A weather disturbance moving through the country may bring light snow to portions of the Mid Atlantic late Thursday into early Friday. While computer forecast models are suggesting very different scenarios, the National Weather Service says they have increasing confidence that light snow will fall across portions of Virginia and North Carolina before the storm exits the coast Friday
A strong shortwave trough is forecast to dive out of the Great Lakes regions Thursday morning and interact with the now stalled frontal boundary in the south which is forecast to trigger cyclogenesis off the southeast coast. The shortwave will pivot southeastward through the Ohio Valley, while a strong jetstream will drive off the Mid Atlantic coast. With this type of set-up, surface cyclogenesis is expected off of the Carolina coast. As cold air advection arrives late Thursday, morning rain is forecast to change over to plain snow from west to east. Light snow should continue overnight before ending early Friday as the storm heads east off-shore. With high pressure in place over the northeast and no blocking pattern existing over the North Atlantic, this system will not have the opportunity to turn up the coast and bring snow to the big cities along the I-95 corridor from Washington, DC north.

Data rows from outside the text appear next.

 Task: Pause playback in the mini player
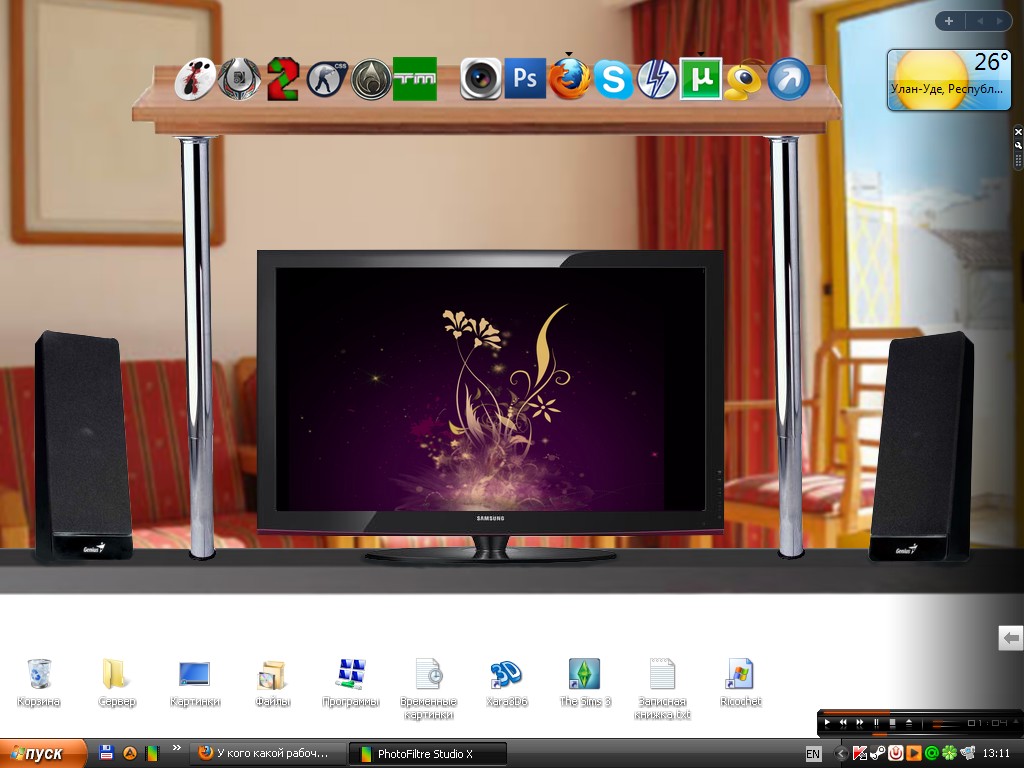tap(876, 722)
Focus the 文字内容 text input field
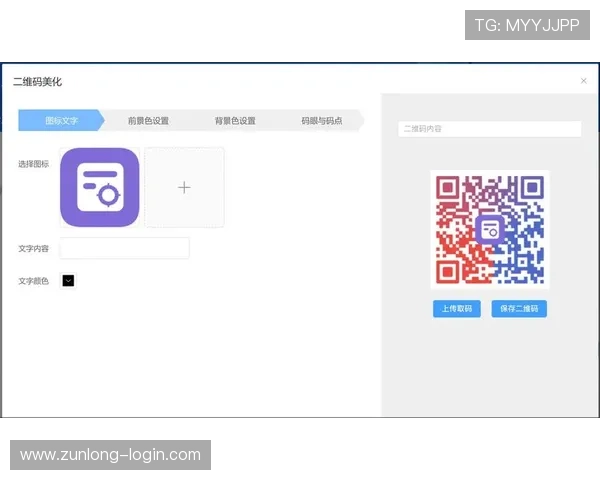Image resolution: width=600 pixels, height=480 pixels. 125,248
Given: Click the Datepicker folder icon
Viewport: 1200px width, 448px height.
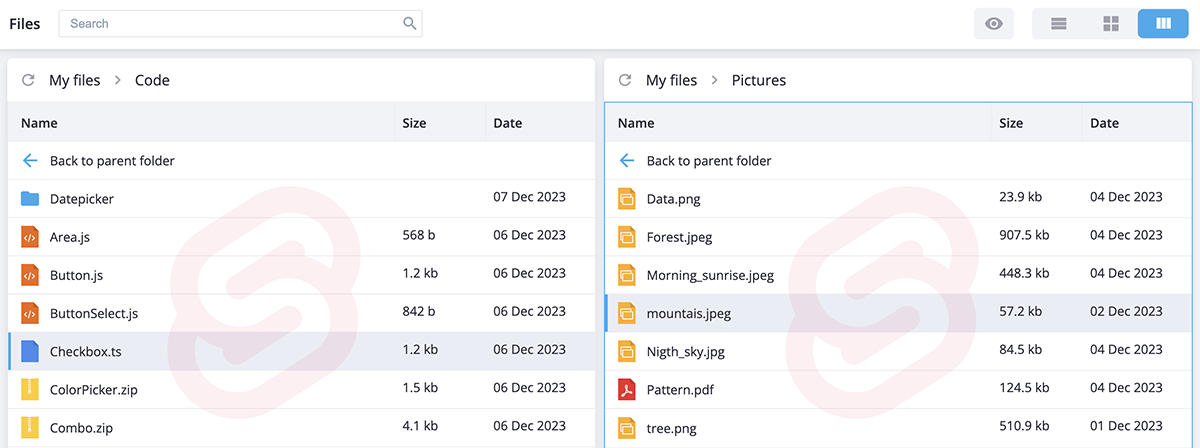Looking at the screenshot, I should [30, 199].
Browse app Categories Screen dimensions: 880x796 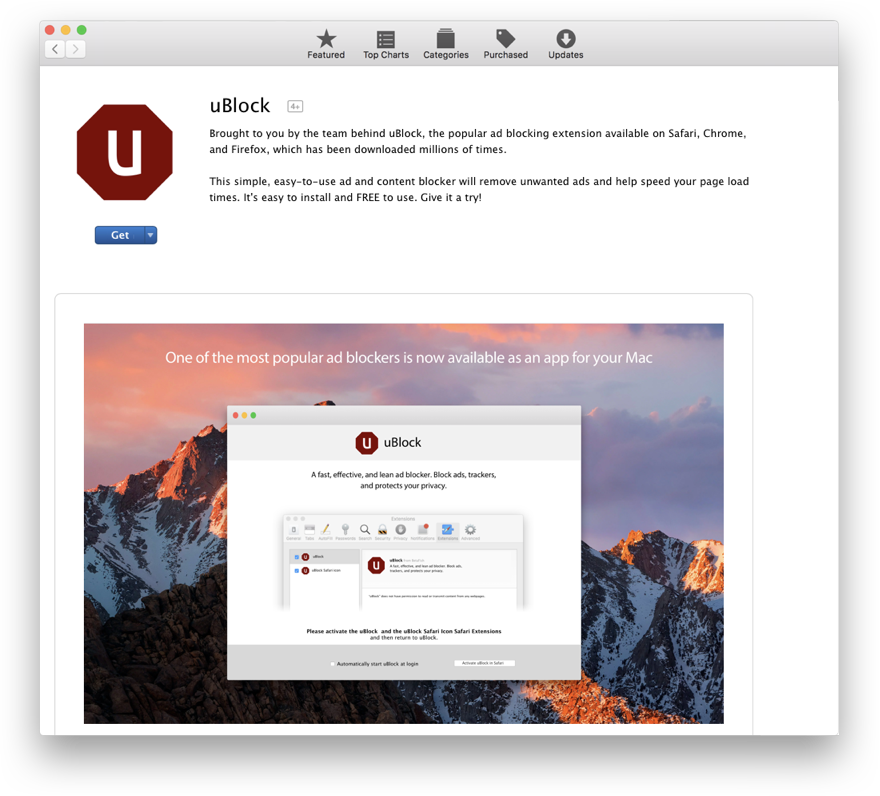tap(446, 44)
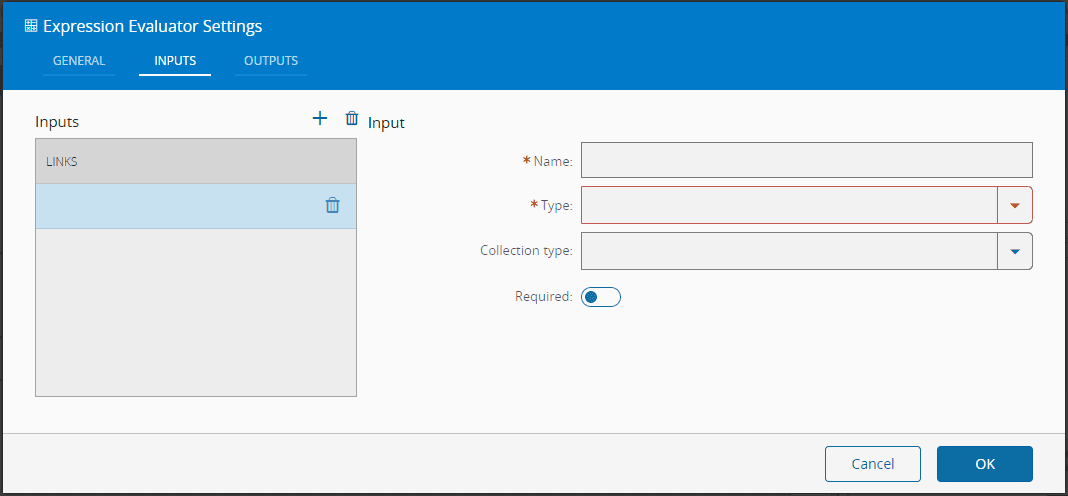The image size is (1068, 496).
Task: Click inside the Collection type combo box
Action: pos(788,251)
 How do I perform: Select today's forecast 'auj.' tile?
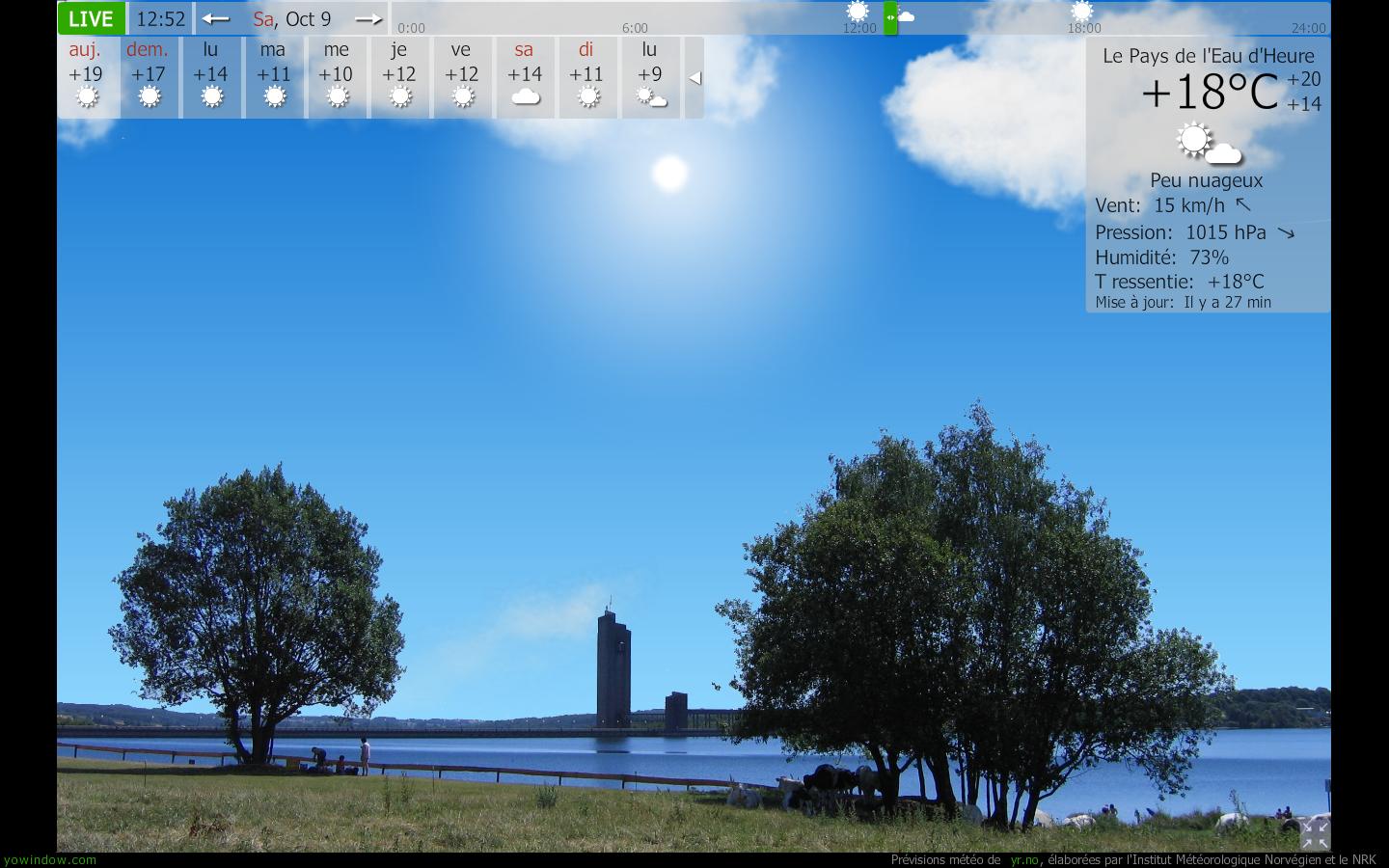pos(87,77)
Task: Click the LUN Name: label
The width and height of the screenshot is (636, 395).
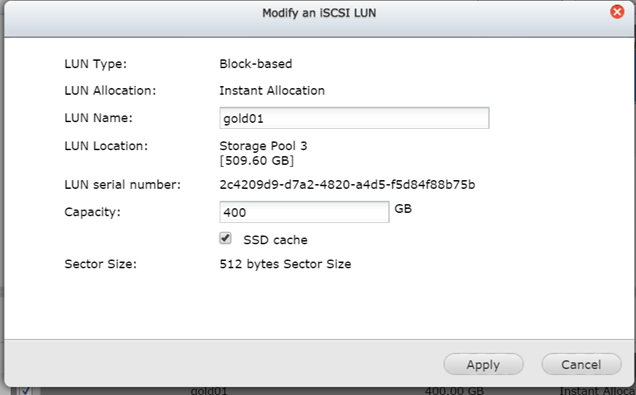Action: coord(98,118)
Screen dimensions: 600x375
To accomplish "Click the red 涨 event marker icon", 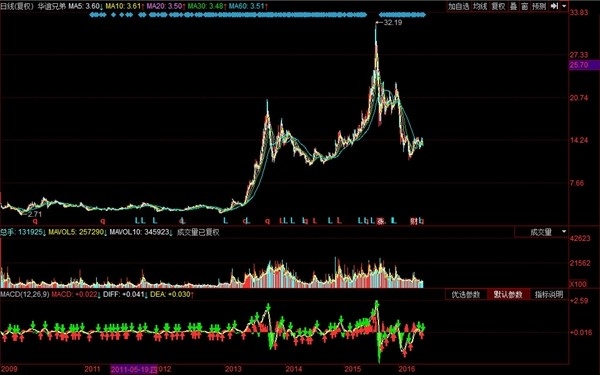I will pyautogui.click(x=381, y=221).
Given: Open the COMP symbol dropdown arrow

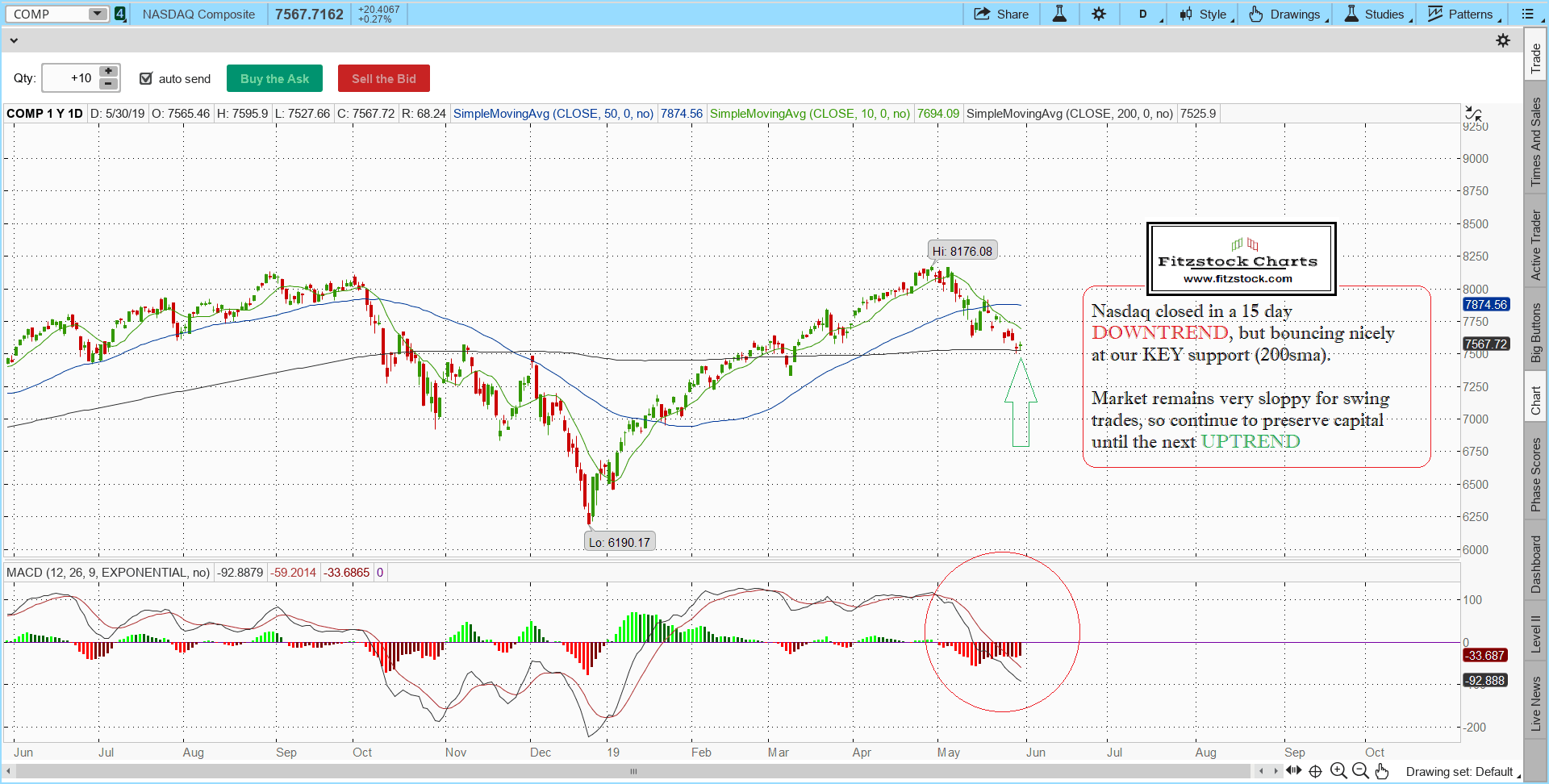Looking at the screenshot, I should pyautogui.click(x=97, y=14).
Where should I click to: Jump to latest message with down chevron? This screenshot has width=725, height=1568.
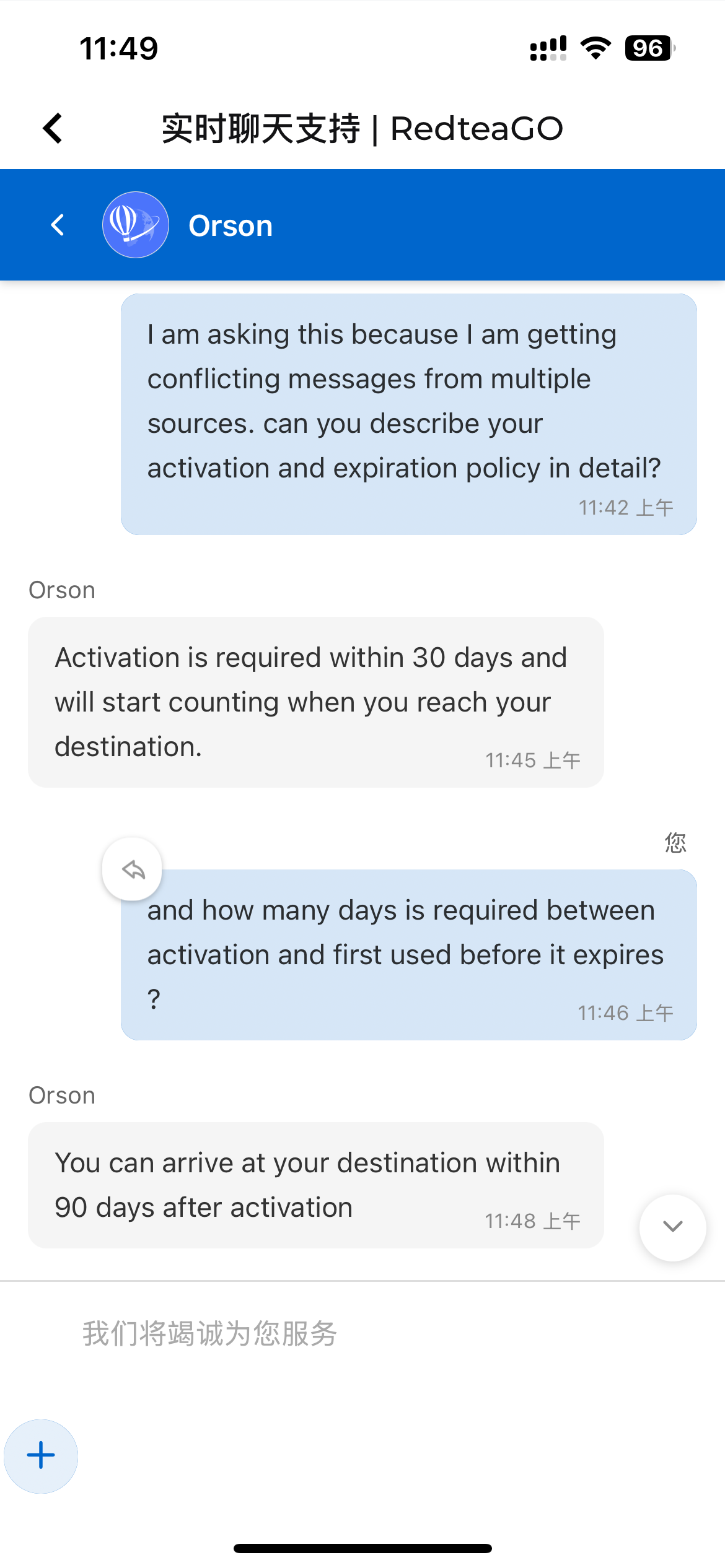tap(673, 1227)
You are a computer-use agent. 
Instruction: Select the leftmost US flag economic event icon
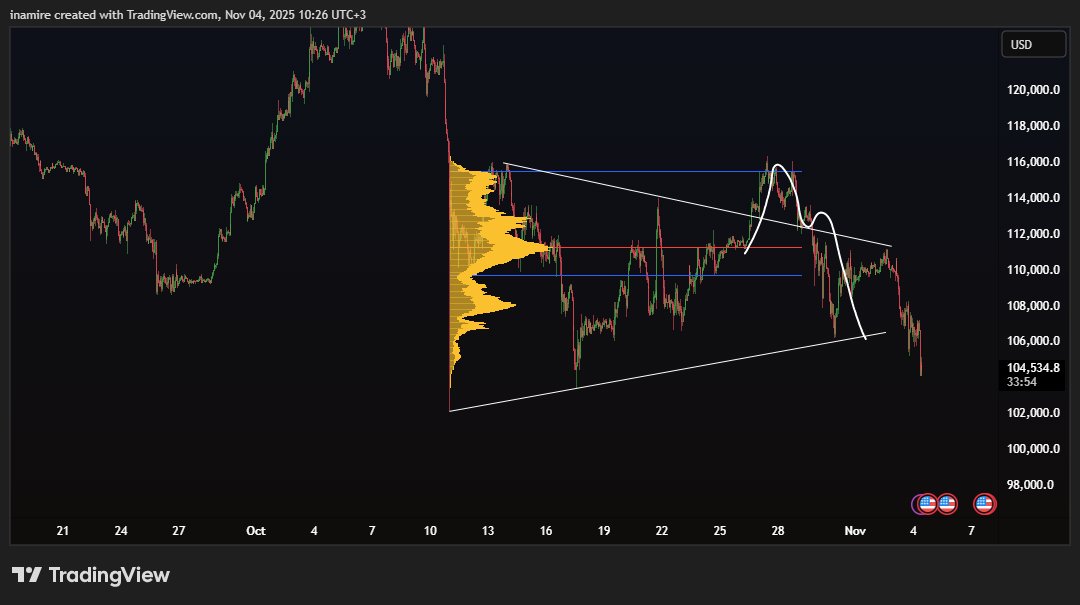coord(927,503)
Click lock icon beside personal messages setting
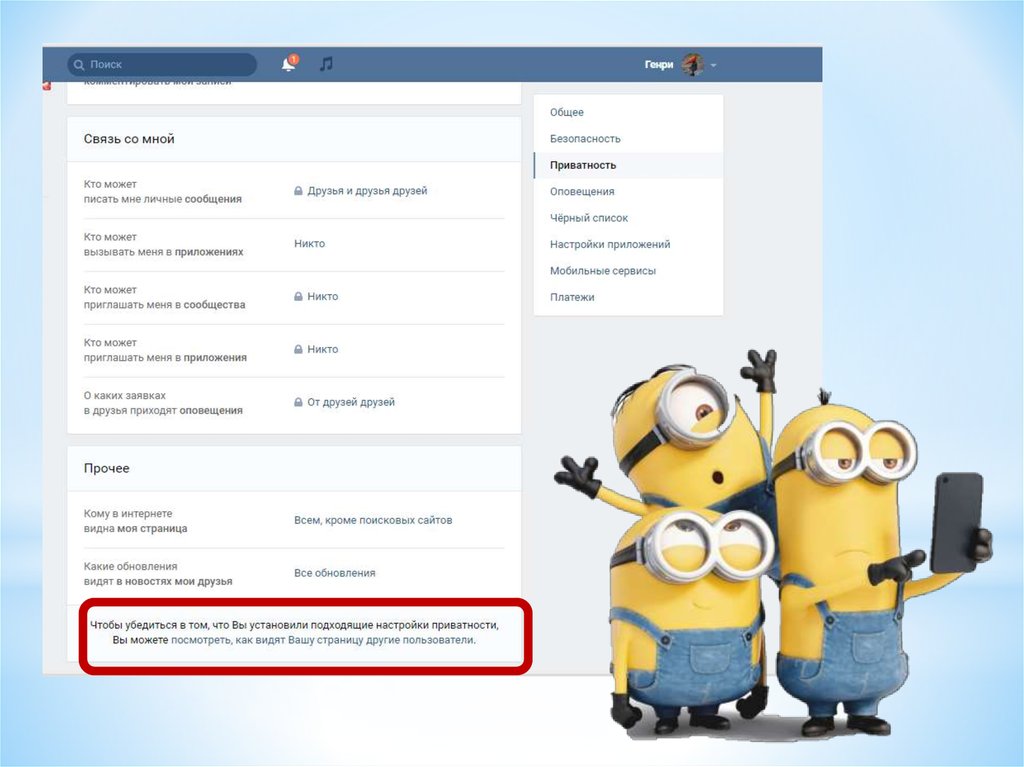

For now, it appears that 1-2″ of snow is possible along and west of Highway 17 with lighter accumulations elsewhere. Because precipitation is starting as plain rain with mild soil temperatures, snow will struggle to accumulate at first. As such, most accumulating snow will occur on grassy surfaces rather than paved ones. Should colder air arrive sooner, that could change, but it is not something expected by most global computer forecast models nor local National Weather Service offices.